> _WHAT THE TASK REQUIRES_: Rewrite the records below, from the line with "The width and" through the last line of the records, as a Markdown table with the columns "Row" and "Text". Put one line per row with its row number, skip blank lines, and leave out the pictures.
· · · · · · ·
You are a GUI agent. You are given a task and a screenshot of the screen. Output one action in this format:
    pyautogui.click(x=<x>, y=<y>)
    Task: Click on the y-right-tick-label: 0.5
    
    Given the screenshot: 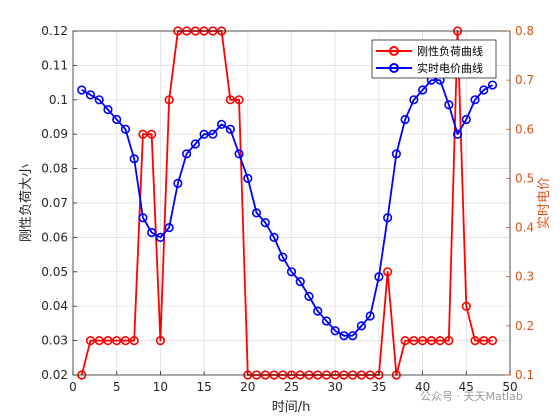 What is the action you would take?
    pyautogui.click(x=524, y=178)
    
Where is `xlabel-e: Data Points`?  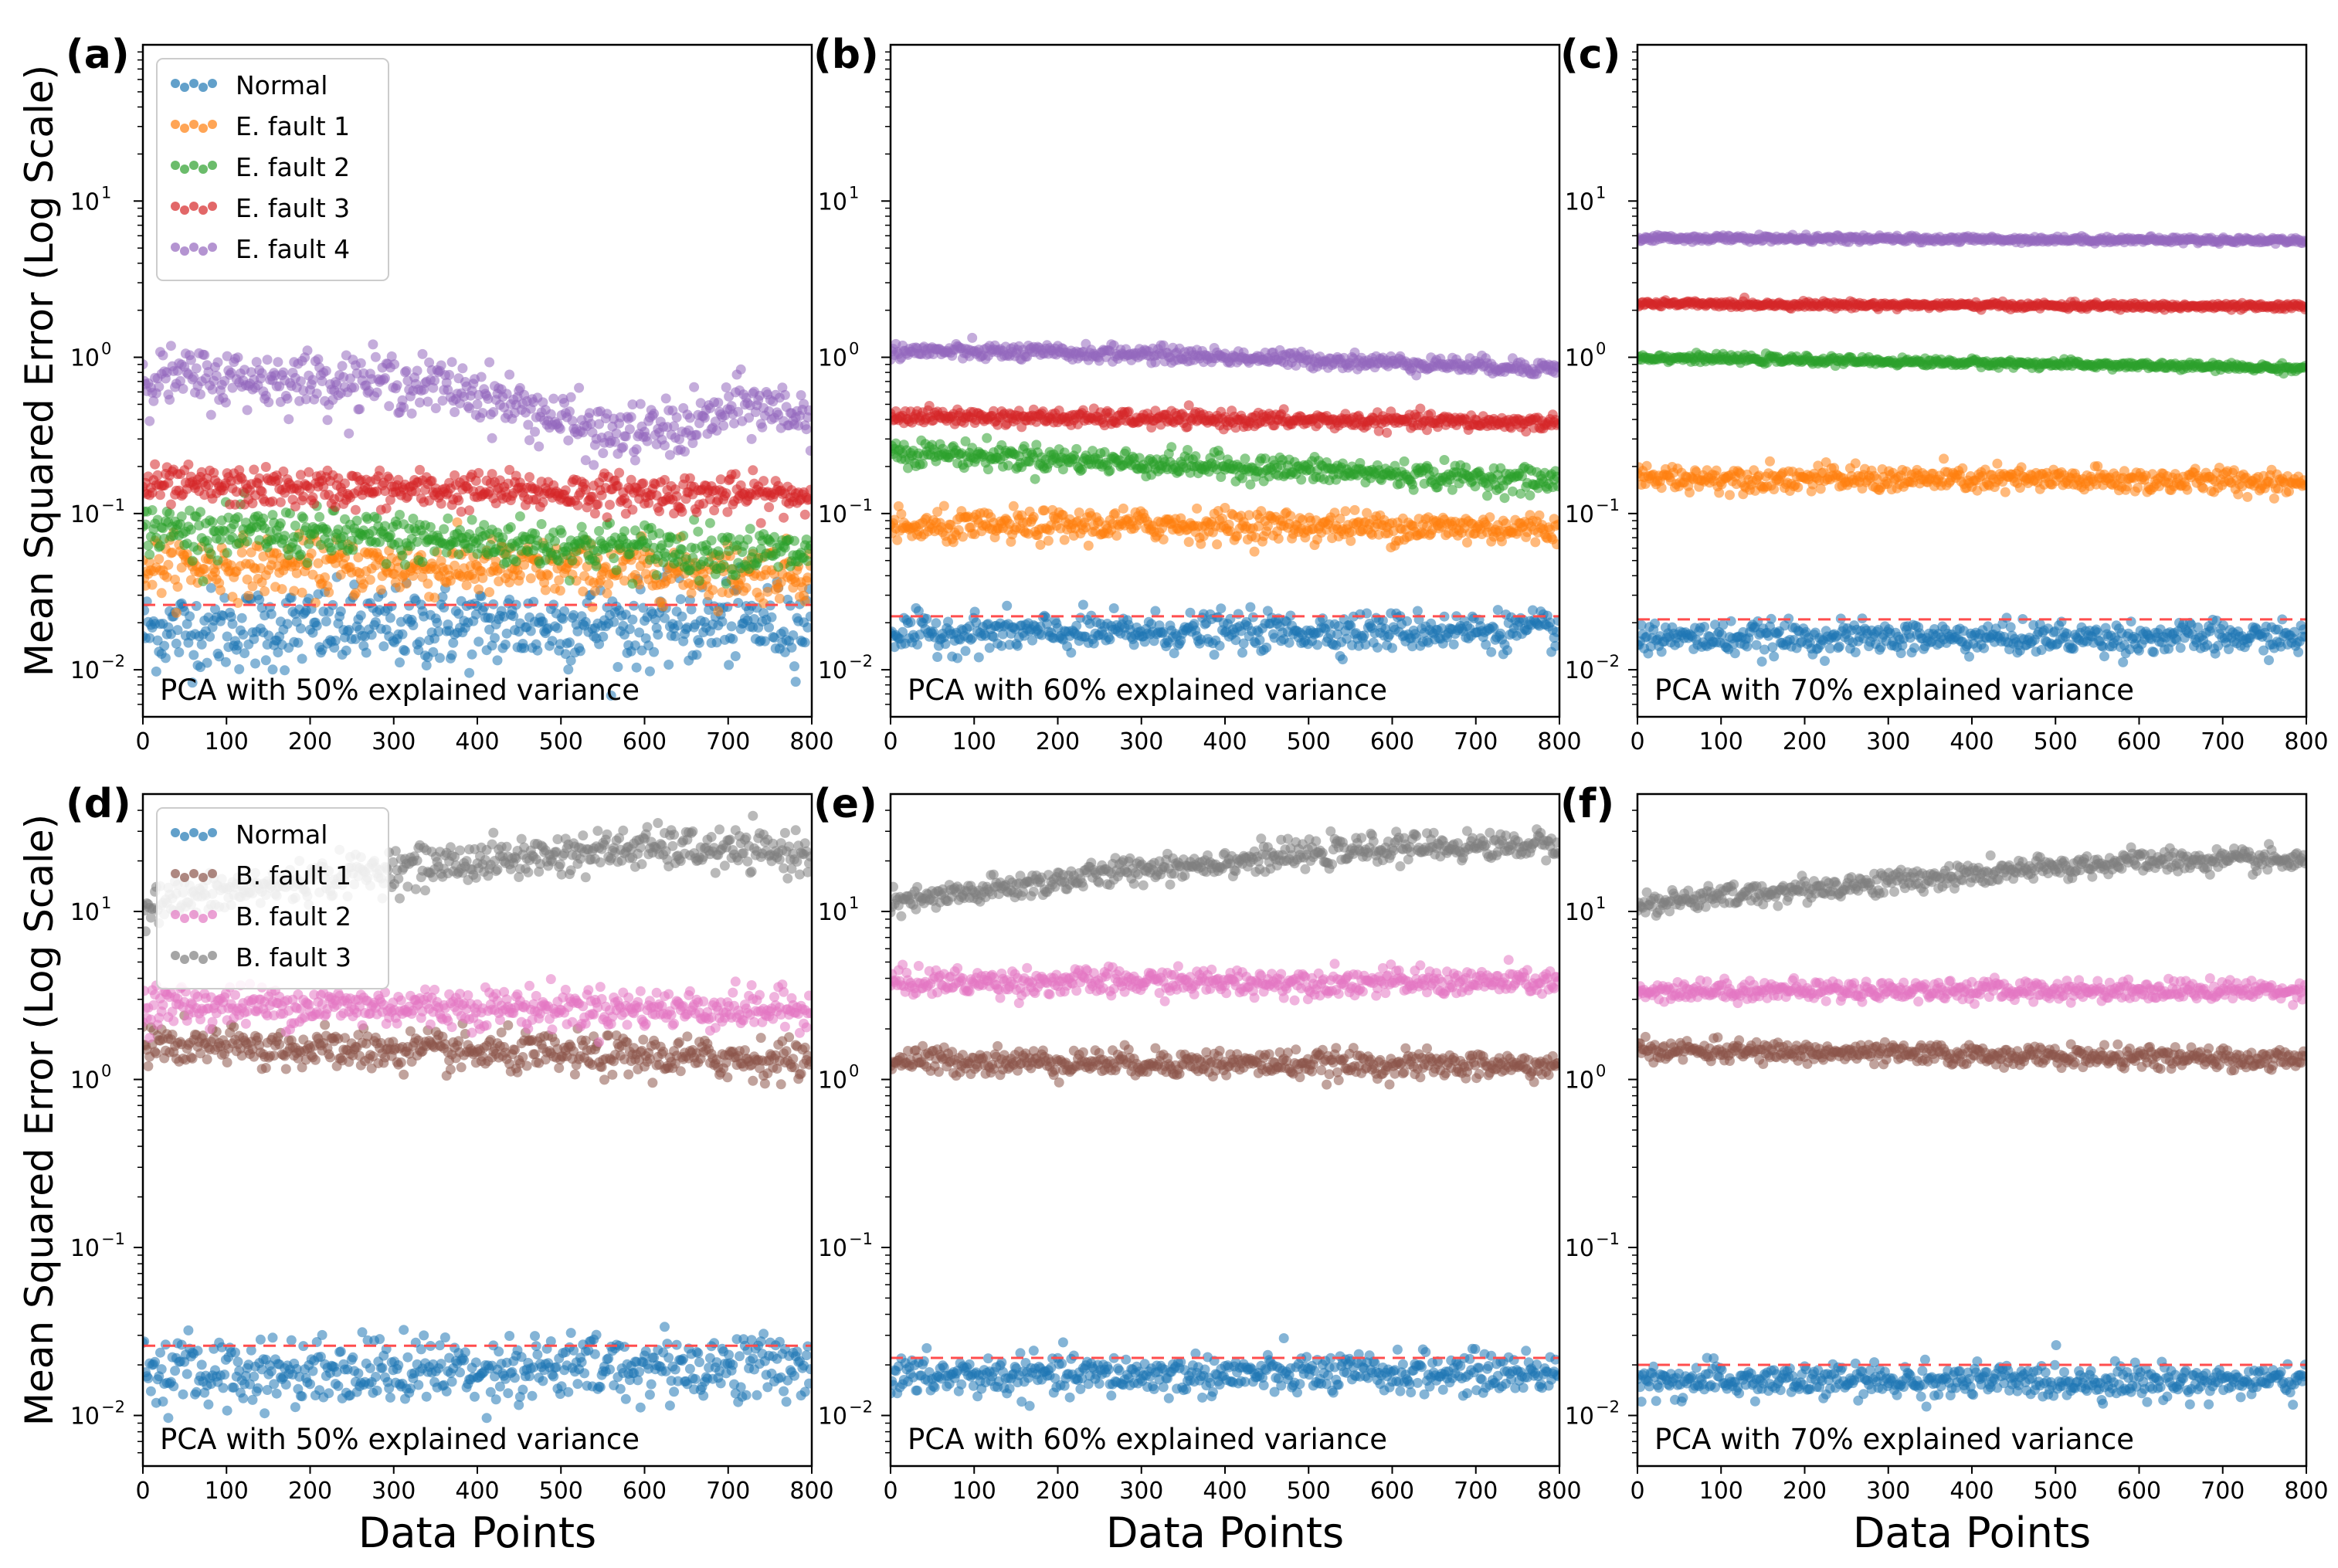
xlabel-e: Data Points is located at coordinates (1225, 1533).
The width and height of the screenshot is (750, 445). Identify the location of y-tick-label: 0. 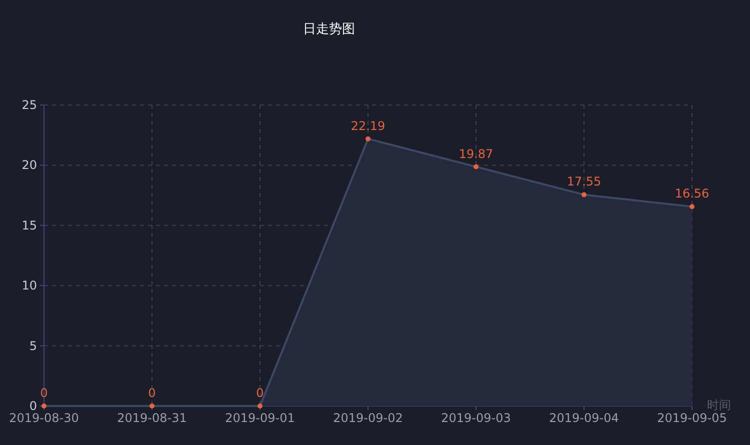
(33, 406).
· · · · · · ·
> _RESPONSE TO THIS TASK_:
| Row | Text |
|---|---|
| 1 | The width and height of the screenshot is (750, 445). Identify the location of y-tick-label: 0.  |
| 2 | (33, 406). |